Curtis Lee Krueger had a respected Marine Corps career ― he had risen through the enlisted ranks and eventually earned a commission as a Marine officer.
But then he was charged with murder of man from Murrieta, California.
Krueger, a lieutenant with Combat Logistics Battalion 7 out of Twentynine Palms, California, pleaded not guilty to the murder of 54-year old Henry Stange in December. He is scheduled for another felony settlement conference Feb. 21.
Authorities narrowed in on Krueger as a suspect after the discovery of Stange’s body in a shallow grave in Joshua Tree National Park on June 2, 2018.
Fifty-four-year-old Henry Stange's body was found buried in a shallow grave in Joshua Tree National Park.
According to court documents obtained by Marine Corps Times, Stange’s grave site was stumbled upon by a man hiking through Joshua Tree National Park on June 1. The hiker snapped photographs of the site that was surrounded by vultures, which he believed contained a dead animal. He alerted park rangers to the shallow grave.
A park ranger discovered the site contained a decomposing human body with the upper torso covered in dirt and the lower torso exposed, court documents detailed.
Riverside County Sherriff’s Department was dispatched to the scene. Following a June 4 autopsy, fingerprints confirmed the deceased male was Henry Stange and that he suffered from multiple skull fractures, court documents revealed.
The coroner determined that the cause of death was homicidal violence.
Following Stange’s identification by authorities, evidence began to implicate Krueger and his 27-year-old girlfriend Ashlie Stapp in his death.
Stange was divorced with two children, but, according to court documents obtained by Marine Corps Times, he also was dating Stapp.
Stapp at the time was living with Krueger at a trailer park in Twentynine Palms, California.
Court documents revealed that Stange was an avid Ham Radio operator and his broadcasts were last heard on May 24, 2018, around 8 a.m.
On that day, cell phone records show that Krueger and Stapp drove to Stange’s Murrieta home, and during that same day, Krueger made a call to 911 to check on Stapp’s health, telling authorities she could be suffering from mental health issues.

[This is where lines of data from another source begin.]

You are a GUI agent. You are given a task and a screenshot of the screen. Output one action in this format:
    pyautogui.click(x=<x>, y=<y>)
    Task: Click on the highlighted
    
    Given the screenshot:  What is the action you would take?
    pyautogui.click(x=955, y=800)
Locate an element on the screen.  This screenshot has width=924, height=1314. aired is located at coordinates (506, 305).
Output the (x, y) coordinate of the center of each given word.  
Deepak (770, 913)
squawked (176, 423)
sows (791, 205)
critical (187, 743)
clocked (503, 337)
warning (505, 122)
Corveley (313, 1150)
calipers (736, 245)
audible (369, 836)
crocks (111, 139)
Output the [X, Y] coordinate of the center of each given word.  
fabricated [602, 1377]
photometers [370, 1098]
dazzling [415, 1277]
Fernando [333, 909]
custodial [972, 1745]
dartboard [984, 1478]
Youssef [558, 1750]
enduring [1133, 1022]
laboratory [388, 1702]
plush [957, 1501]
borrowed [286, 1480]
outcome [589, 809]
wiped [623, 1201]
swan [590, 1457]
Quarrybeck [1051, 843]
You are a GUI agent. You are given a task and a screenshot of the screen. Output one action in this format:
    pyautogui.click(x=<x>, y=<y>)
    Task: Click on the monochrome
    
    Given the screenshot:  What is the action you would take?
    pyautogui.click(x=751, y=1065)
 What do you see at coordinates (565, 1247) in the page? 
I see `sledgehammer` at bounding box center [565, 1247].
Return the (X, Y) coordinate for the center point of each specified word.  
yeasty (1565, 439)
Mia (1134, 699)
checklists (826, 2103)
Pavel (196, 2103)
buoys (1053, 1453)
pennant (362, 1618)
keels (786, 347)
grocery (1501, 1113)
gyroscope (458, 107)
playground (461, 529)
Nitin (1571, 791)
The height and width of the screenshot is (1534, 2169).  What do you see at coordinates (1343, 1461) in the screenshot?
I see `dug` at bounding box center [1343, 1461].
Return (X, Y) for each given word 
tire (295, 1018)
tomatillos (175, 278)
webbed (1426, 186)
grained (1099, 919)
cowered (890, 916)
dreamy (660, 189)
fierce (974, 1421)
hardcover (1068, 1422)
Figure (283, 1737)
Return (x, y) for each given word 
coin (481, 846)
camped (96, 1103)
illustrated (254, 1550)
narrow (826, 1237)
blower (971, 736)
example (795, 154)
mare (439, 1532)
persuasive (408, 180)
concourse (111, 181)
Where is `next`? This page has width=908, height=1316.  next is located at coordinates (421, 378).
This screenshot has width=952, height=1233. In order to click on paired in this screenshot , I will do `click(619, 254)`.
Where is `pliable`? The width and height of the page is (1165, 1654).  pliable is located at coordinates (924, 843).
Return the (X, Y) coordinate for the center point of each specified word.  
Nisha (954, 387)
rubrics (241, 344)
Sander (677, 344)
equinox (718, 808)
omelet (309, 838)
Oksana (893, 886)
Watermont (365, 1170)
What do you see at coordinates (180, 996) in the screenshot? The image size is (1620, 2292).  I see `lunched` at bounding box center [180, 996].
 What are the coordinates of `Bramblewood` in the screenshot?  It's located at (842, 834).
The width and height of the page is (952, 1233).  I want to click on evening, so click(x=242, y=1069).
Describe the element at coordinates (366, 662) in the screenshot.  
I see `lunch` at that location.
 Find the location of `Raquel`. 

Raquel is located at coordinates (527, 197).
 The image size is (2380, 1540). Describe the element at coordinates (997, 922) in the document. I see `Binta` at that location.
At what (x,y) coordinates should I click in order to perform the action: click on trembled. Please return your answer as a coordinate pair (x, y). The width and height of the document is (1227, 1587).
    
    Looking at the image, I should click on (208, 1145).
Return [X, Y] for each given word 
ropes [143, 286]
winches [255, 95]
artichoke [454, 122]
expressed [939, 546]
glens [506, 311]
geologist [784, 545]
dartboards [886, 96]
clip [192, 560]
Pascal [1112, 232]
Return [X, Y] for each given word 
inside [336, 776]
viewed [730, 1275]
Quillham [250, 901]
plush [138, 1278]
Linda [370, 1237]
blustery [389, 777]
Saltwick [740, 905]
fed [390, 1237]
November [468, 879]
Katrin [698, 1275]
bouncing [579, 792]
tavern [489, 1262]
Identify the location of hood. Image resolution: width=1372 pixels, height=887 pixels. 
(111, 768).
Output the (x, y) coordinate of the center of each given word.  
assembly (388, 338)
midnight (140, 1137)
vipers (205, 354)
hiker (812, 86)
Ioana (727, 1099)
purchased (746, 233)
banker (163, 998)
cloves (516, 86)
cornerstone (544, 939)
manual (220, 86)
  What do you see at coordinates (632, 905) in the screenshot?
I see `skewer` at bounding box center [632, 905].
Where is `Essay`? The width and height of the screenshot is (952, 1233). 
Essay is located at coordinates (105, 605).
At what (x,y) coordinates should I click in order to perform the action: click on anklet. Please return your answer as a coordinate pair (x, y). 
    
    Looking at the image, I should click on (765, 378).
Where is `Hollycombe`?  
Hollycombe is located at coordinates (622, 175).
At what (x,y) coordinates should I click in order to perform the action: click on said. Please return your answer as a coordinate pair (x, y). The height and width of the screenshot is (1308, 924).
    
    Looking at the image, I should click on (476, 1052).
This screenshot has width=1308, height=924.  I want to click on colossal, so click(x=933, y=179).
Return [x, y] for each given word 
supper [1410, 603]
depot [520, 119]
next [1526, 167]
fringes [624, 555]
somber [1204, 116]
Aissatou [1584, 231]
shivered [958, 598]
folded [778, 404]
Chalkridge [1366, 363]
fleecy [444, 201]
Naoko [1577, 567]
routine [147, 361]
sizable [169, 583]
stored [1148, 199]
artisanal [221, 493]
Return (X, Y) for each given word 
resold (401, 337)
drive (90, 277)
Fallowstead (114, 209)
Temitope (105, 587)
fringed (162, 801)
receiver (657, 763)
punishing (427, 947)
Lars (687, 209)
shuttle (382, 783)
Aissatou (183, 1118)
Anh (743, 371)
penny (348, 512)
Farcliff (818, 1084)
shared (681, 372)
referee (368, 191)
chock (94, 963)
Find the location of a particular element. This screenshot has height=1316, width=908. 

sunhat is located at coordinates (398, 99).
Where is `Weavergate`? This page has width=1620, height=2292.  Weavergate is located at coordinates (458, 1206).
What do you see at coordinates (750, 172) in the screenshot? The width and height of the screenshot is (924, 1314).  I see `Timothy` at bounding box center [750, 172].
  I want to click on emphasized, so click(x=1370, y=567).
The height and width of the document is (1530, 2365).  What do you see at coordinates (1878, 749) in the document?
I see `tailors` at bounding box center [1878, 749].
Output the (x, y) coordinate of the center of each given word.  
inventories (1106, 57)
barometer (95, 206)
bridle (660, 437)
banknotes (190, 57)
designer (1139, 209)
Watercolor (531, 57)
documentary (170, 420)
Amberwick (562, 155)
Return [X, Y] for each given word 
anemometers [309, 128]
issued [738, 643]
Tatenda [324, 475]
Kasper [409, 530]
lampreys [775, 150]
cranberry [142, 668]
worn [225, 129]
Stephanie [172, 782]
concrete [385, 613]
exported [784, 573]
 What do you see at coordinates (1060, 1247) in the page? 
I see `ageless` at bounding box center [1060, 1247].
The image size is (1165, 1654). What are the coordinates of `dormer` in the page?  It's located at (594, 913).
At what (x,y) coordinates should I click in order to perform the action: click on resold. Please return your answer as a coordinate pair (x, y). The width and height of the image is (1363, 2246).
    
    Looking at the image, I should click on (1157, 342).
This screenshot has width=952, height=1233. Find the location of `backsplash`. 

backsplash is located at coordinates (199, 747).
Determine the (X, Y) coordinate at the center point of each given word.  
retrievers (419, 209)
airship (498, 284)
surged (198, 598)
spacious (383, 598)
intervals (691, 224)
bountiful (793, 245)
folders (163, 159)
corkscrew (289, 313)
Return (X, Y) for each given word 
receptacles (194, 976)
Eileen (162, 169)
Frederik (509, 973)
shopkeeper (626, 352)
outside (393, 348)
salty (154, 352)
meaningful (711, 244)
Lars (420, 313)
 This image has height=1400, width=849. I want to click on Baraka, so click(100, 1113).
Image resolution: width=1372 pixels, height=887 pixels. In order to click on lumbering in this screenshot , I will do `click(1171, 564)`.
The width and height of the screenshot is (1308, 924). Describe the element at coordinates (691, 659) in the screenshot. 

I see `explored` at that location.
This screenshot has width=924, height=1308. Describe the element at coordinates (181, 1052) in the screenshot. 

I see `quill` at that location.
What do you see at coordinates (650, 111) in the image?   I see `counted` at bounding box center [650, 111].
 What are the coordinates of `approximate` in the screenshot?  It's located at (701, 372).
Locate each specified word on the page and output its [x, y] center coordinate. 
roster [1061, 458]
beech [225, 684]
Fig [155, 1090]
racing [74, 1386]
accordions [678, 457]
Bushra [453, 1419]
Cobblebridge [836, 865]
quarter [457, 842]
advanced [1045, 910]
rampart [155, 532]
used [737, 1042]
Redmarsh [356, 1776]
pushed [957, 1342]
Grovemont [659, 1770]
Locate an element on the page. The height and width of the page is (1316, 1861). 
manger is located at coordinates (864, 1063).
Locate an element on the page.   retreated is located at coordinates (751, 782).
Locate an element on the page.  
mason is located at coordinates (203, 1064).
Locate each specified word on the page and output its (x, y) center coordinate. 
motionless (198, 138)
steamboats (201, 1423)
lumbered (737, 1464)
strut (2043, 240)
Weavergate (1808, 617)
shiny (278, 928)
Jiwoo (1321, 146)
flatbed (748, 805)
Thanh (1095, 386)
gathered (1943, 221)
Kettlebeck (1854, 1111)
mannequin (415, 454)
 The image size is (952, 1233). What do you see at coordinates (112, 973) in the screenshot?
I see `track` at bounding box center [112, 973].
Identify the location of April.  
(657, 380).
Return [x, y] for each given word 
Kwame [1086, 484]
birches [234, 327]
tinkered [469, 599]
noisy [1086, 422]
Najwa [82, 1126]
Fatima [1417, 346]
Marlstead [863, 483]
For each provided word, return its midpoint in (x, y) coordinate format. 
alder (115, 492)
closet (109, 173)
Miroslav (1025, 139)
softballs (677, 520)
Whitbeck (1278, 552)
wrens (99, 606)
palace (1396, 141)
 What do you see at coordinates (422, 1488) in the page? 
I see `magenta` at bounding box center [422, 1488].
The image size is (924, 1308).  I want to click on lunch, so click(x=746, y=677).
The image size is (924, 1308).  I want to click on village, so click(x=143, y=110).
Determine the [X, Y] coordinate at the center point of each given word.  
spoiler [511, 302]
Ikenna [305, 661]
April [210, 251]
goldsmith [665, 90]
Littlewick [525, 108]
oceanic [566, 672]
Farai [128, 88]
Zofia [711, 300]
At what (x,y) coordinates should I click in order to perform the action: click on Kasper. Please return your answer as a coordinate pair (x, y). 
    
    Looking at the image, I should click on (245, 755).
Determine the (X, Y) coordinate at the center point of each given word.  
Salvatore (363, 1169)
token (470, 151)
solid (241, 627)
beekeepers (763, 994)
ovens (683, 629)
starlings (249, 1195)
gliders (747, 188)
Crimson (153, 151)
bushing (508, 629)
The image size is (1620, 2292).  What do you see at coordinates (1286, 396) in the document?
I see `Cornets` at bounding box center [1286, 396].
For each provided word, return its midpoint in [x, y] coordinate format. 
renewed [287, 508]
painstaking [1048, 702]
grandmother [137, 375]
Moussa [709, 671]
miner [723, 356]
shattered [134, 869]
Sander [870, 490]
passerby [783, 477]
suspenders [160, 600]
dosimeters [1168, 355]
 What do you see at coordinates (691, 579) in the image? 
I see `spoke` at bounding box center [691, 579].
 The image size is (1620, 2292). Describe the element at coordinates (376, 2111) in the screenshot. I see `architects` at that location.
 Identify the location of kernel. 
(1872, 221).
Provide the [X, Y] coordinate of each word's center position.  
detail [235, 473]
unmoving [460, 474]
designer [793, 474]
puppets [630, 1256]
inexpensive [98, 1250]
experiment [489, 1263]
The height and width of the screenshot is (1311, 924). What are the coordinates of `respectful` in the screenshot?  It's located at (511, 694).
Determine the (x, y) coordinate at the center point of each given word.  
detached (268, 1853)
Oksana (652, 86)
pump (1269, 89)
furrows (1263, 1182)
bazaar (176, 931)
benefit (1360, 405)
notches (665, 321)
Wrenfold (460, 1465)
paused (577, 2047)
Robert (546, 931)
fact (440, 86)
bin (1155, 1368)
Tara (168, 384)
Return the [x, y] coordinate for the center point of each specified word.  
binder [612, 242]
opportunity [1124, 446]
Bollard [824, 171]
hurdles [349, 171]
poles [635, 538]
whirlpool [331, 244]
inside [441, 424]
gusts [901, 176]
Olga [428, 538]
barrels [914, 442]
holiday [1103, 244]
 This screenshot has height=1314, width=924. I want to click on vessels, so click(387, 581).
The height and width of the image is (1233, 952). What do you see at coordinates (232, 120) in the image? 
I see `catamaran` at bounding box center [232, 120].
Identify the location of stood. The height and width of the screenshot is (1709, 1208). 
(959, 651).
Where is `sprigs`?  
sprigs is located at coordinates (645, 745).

Authorities believe Stange was killed in his garage after being hit in the head, his body then dragged from the garage to a vehicle and eventually buried in Joshua Tree National Park.
Phone records show that Krueger and Stapp left Stange’s house and drove to Diamond Valley Lake, and they also show the pair driving from Stange’s house back to Twentynine Palms, according to court documents. Authorities noted that T-Mobile does not have service near where Stange was buried in Joshua Tree National Park.
A wire-tap warrant was obtained and shows that on August 23, 2018, the two were captured discussing Stange’s murder, court documents detailed.
On August 29, 2018, the pair were taken into custody.
Stapp told authorities that Krueger hit Stange in the head at his residence on May 24 and that she helped load him, still alive at the time, into Krueger’s truck, and later assisted him in burying the body in Joshua Tree National Park.
Krueger was arrested a second time on Dec. 13, 2018, and held at the Cois M. Byrd Detention Center in Murrieta on $1 million bail. He is slated for another felony settlement conference on Feb. 21.
The 1st Marine Logistics Group, or MLG, told Marine Corps Times that local civilian authorities have jurisdiction and are handling the case.
“1st MLG surrendered 1stLt. Krueger to appropriate authorities and is not pursuing charges within the military court system,” Staff Sgt. Rubin Tan, a spokeswoman with 1st MLG said.
There does not appear to be any charges against Stapp at this time.